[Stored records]
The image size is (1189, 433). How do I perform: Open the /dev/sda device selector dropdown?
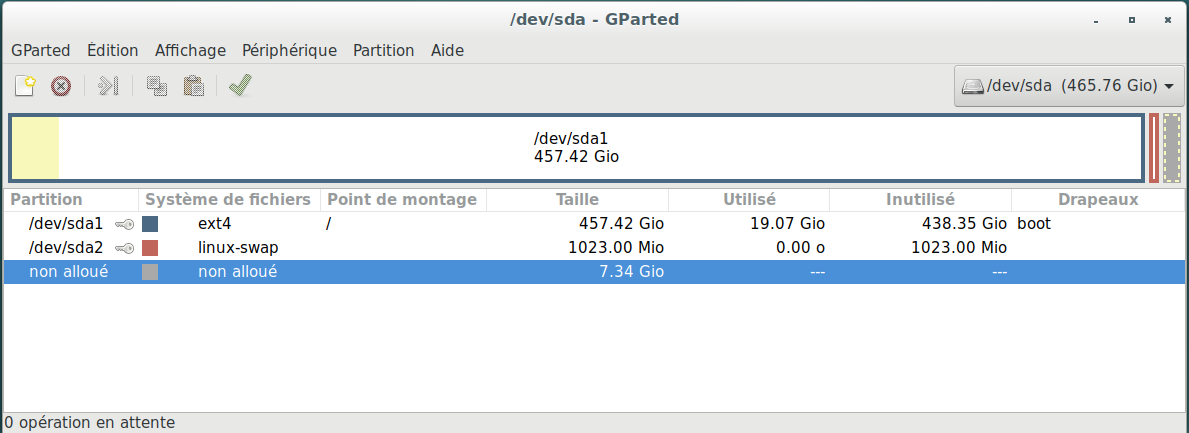click(1068, 86)
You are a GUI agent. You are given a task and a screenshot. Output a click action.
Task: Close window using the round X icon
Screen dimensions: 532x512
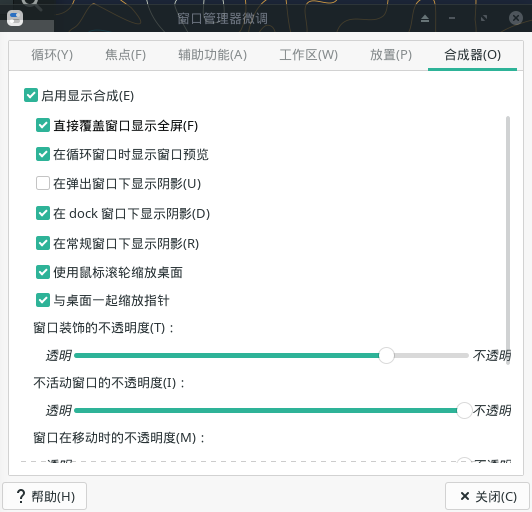516,18
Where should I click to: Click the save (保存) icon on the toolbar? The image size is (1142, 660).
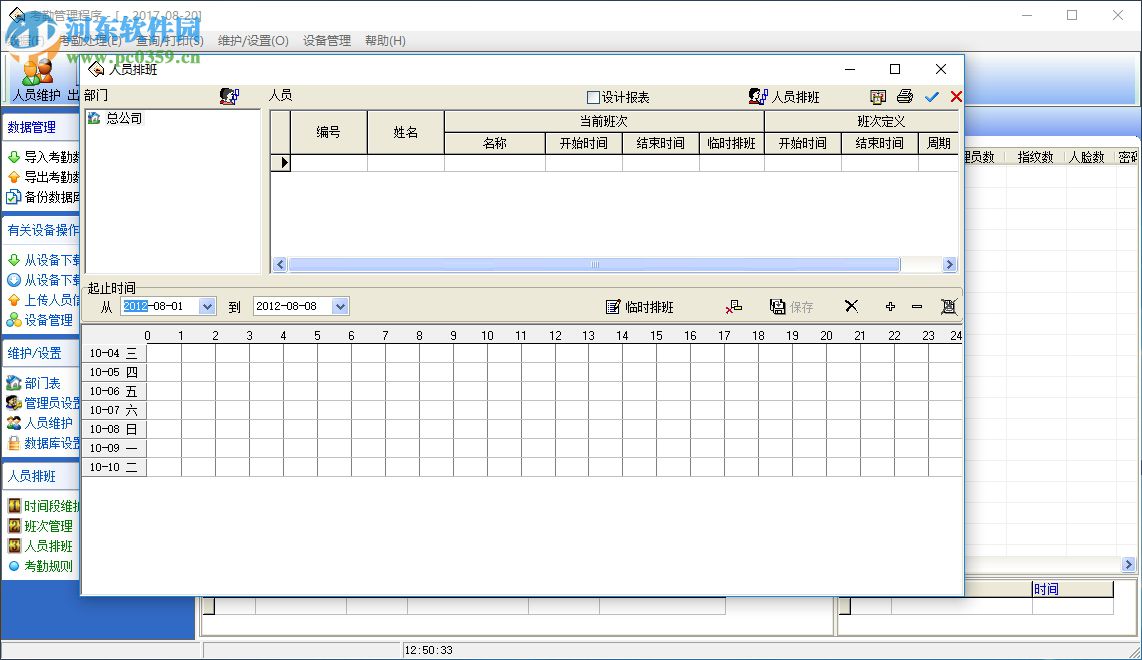pos(791,306)
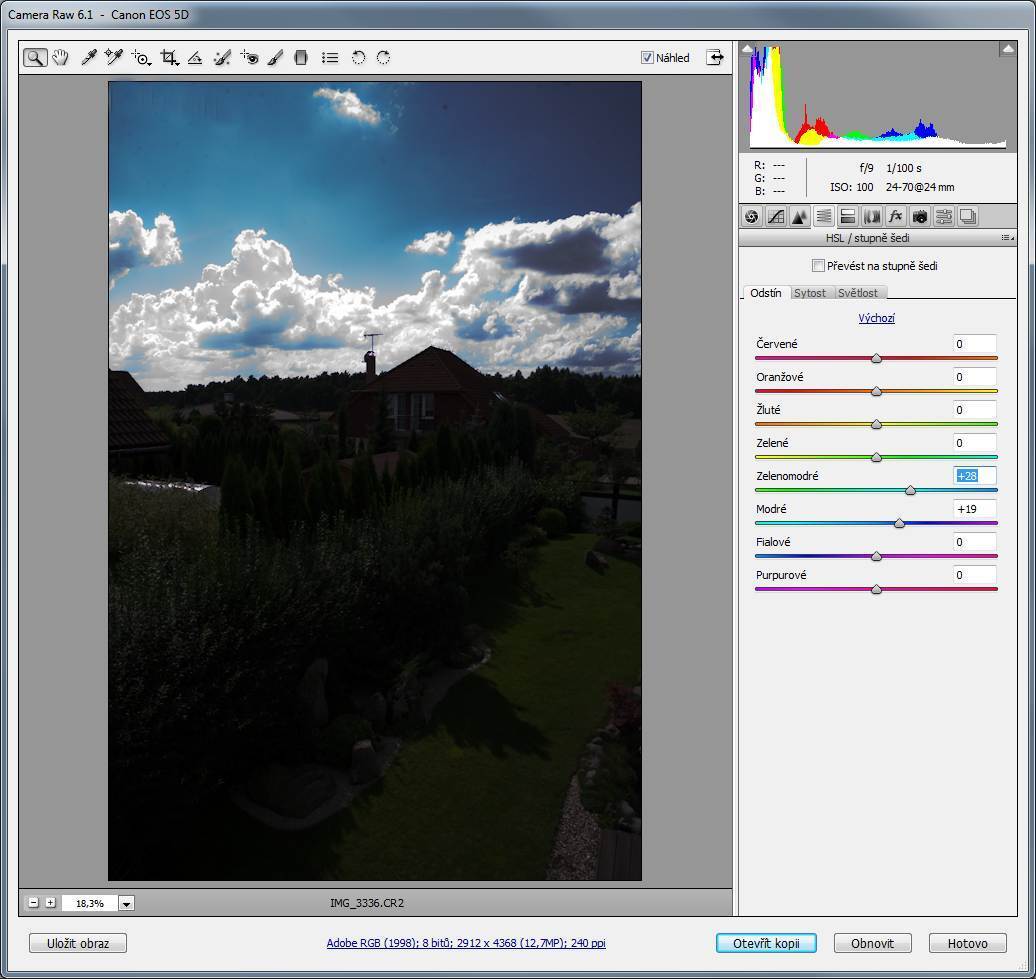The image size is (1036, 979).
Task: Toggle shadow clipping warning in histogram
Action: coord(748,49)
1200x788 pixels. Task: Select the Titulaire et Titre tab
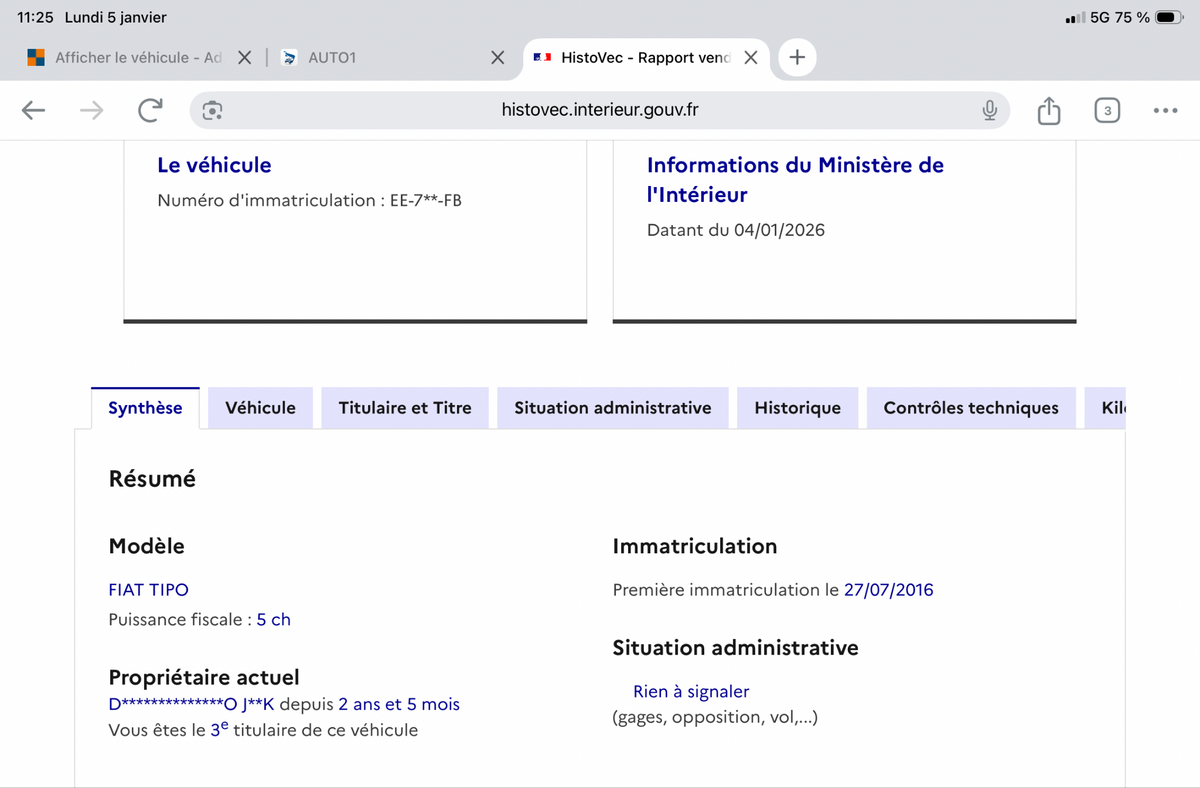point(405,408)
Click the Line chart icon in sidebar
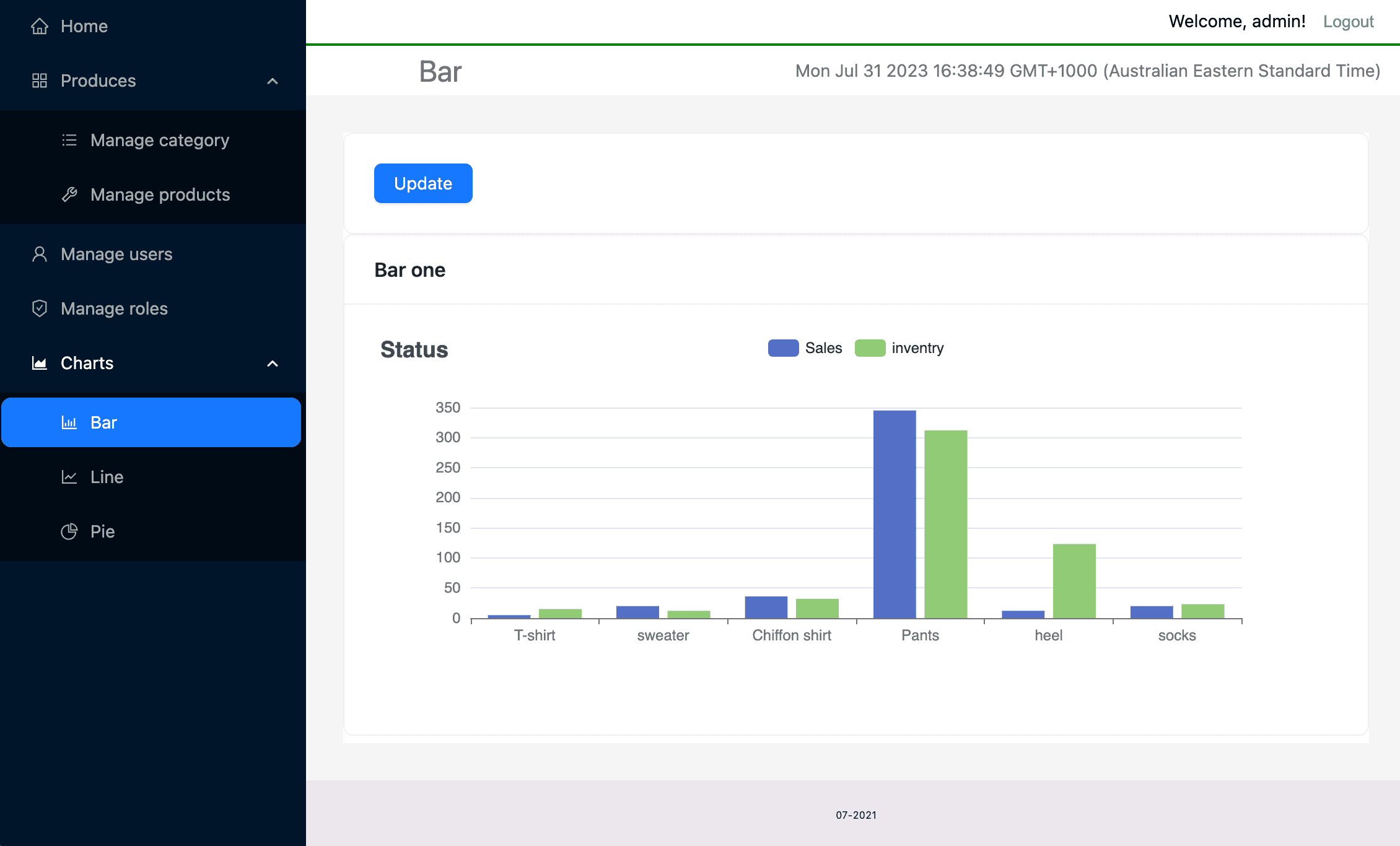Screen dimensions: 1400x846 pyautogui.click(x=69, y=476)
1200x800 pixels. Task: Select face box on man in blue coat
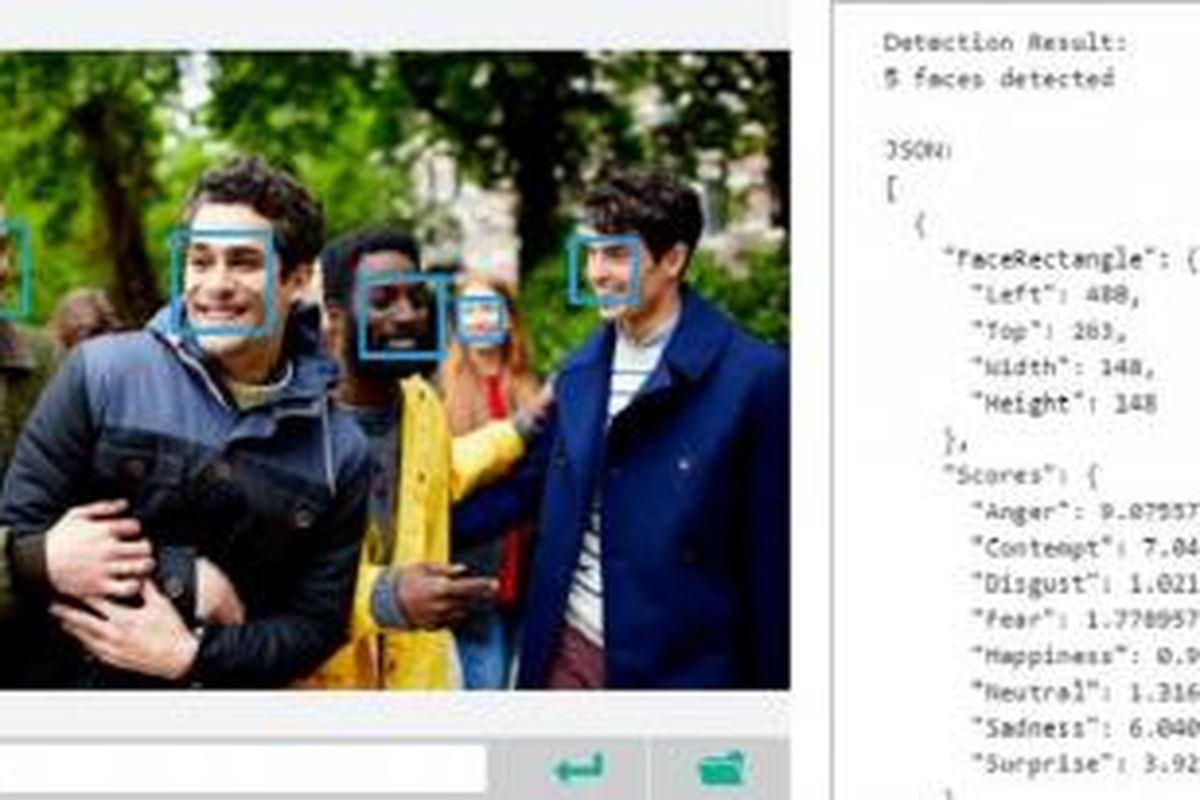click(605, 269)
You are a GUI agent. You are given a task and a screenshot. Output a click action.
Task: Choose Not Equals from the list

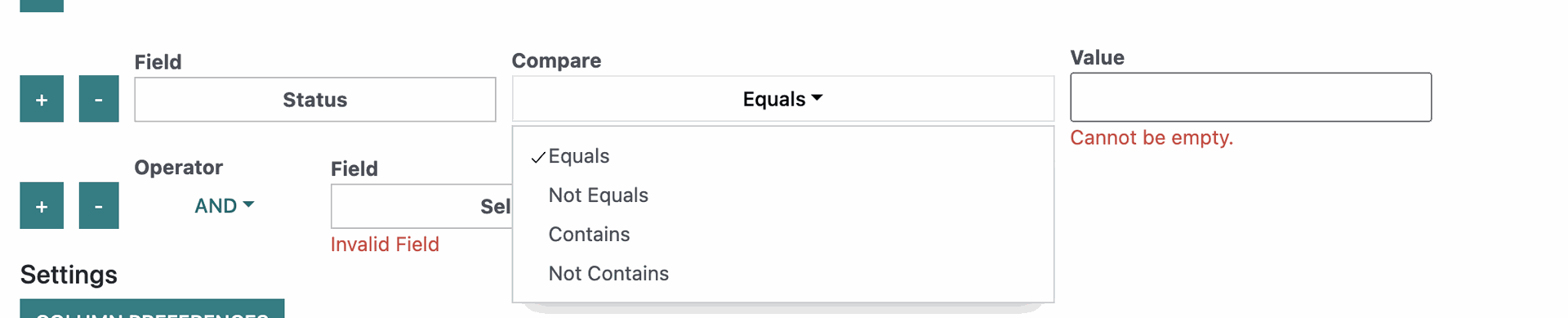(599, 195)
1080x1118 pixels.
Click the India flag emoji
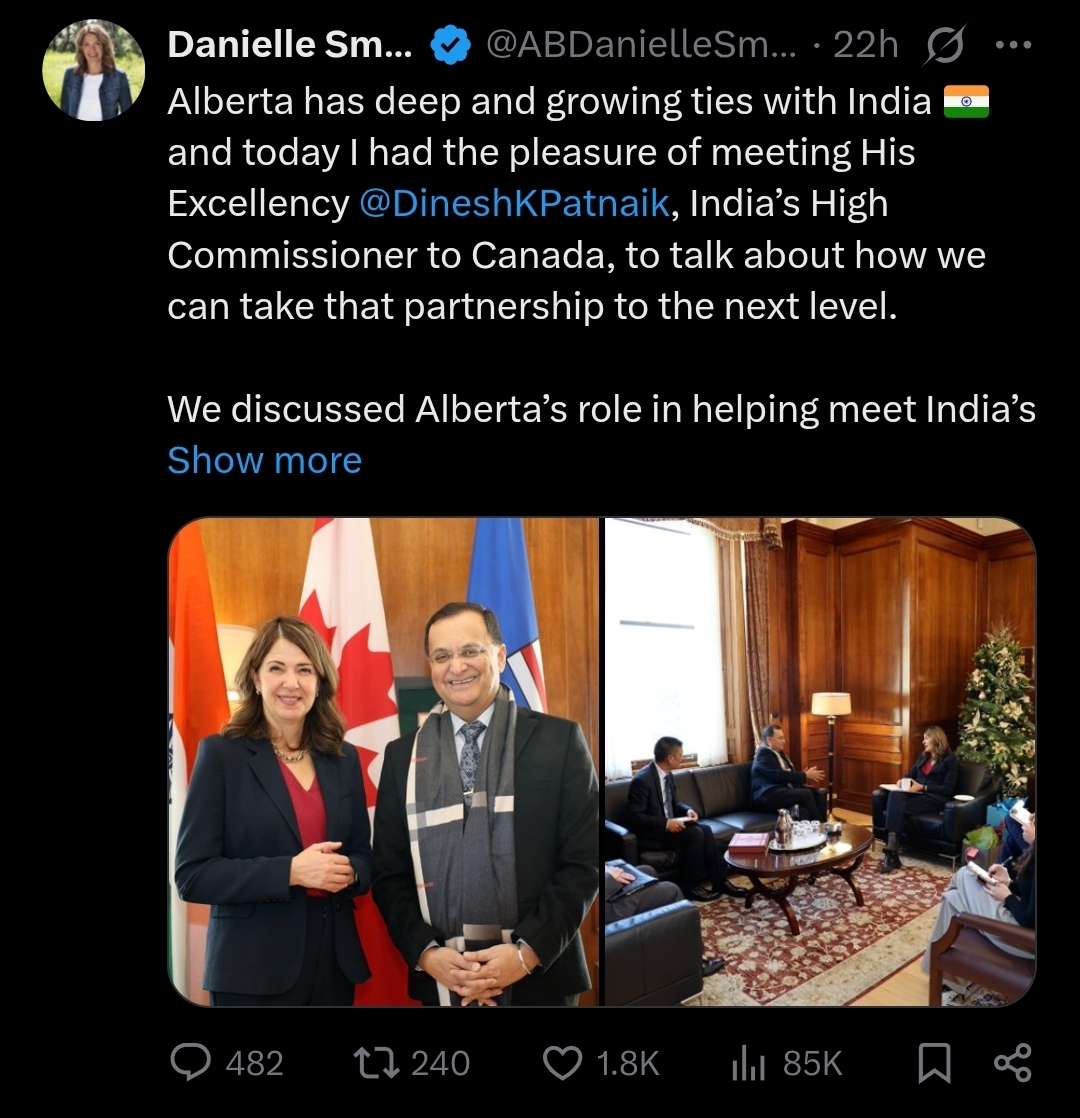966,101
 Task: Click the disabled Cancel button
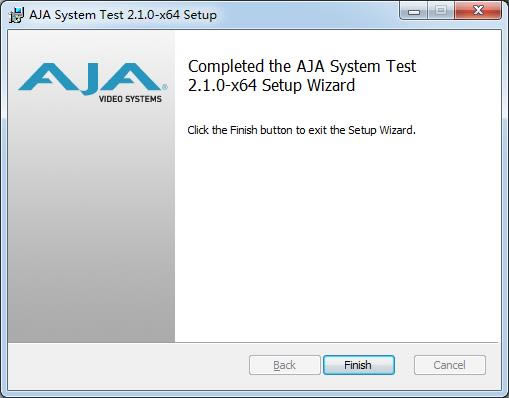[x=450, y=365]
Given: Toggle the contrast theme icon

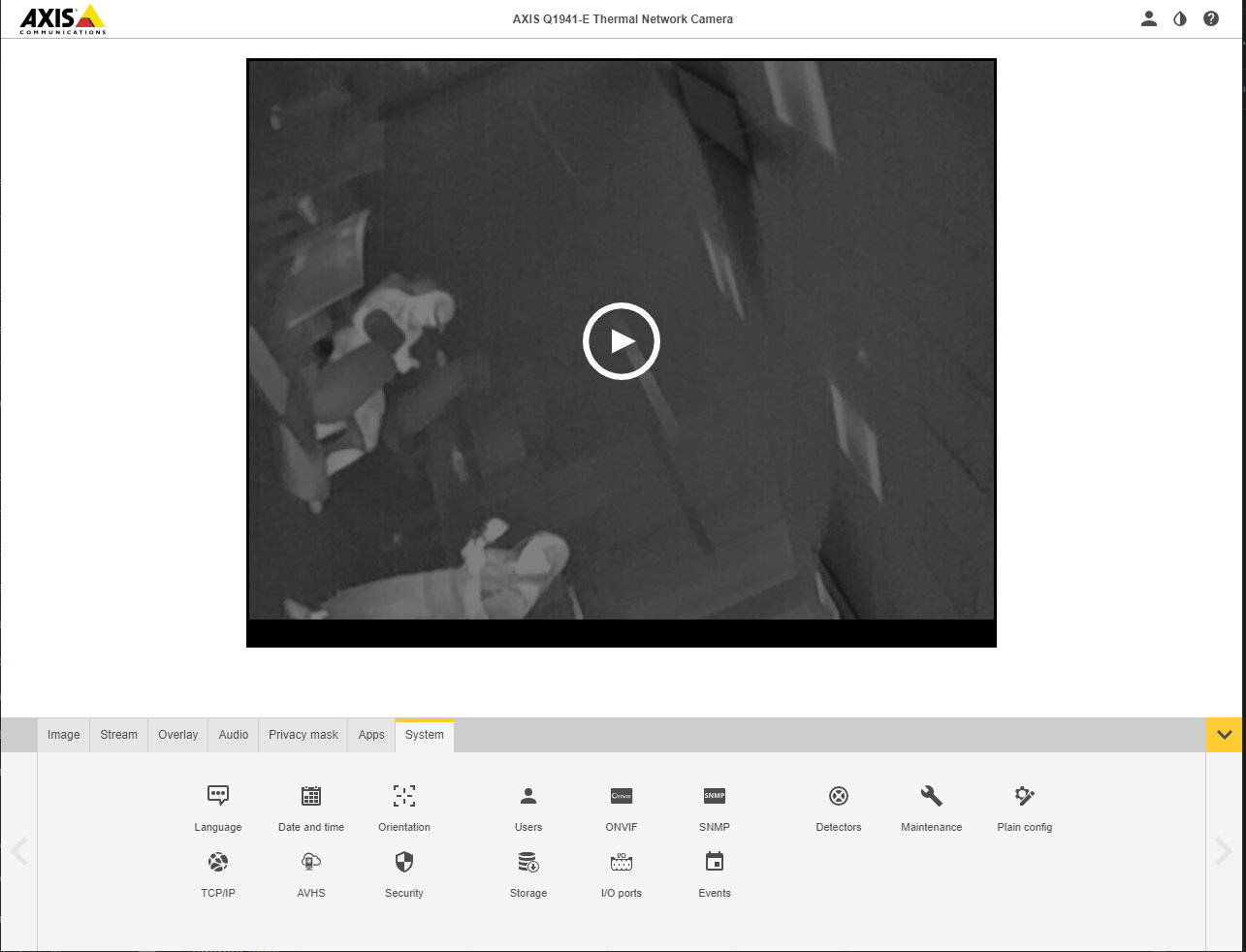Looking at the screenshot, I should (x=1180, y=18).
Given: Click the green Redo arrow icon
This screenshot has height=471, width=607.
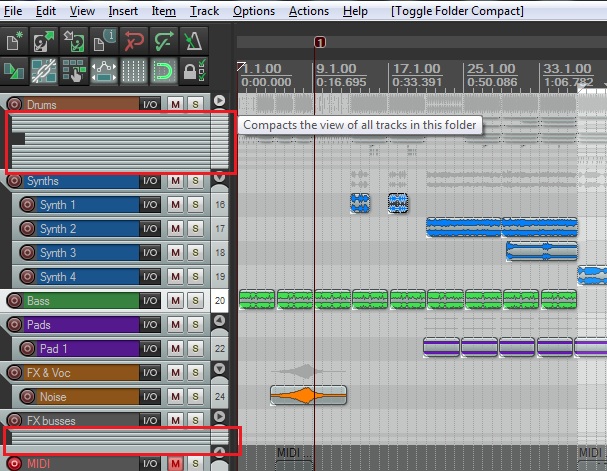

(Task item):
Without changing a word, transcribe all of the data and omit its images.

(Answer section):
The image size is (1189, 433). How do I perform: Open the /dev/sda device selector dropdown?
click(1068, 86)
You are a GUI agent. You are given a task and a screenshot. Output a click action.
Task: Close window using the round X icon
Screen dimensions: 532x512
516,18
Where should I click to: Click the save (保存) icon on the toolbar? The image size is (1142, 660).
pos(791,306)
The image size is (1036, 979).
Task: Toggle shadow clipping warning in histogram
Action: coord(748,49)
1200x788 pixels. Task: Select the Titulaire et Titre tab
point(405,408)
Click the Line chart icon in sidebar
Screen dimensions: 1400x846 pyautogui.click(x=69, y=476)
1200x800 pixels. Task: Select face box on man in blue coat
click(605, 269)
You are a GUI agent. You are given a task and a screenshot. Output a click action.
Task: Choose Not Equals from the list

(599, 195)
1080x1118 pixels.
Click the India flag emoji
966,101
 Task: Click the disabled Cancel button
[x=450, y=365]
Given: Toggle the contrast theme icon

Looking at the screenshot, I should (x=1180, y=18).
Given: Click the green Redo arrow icon
This screenshot has height=471, width=607.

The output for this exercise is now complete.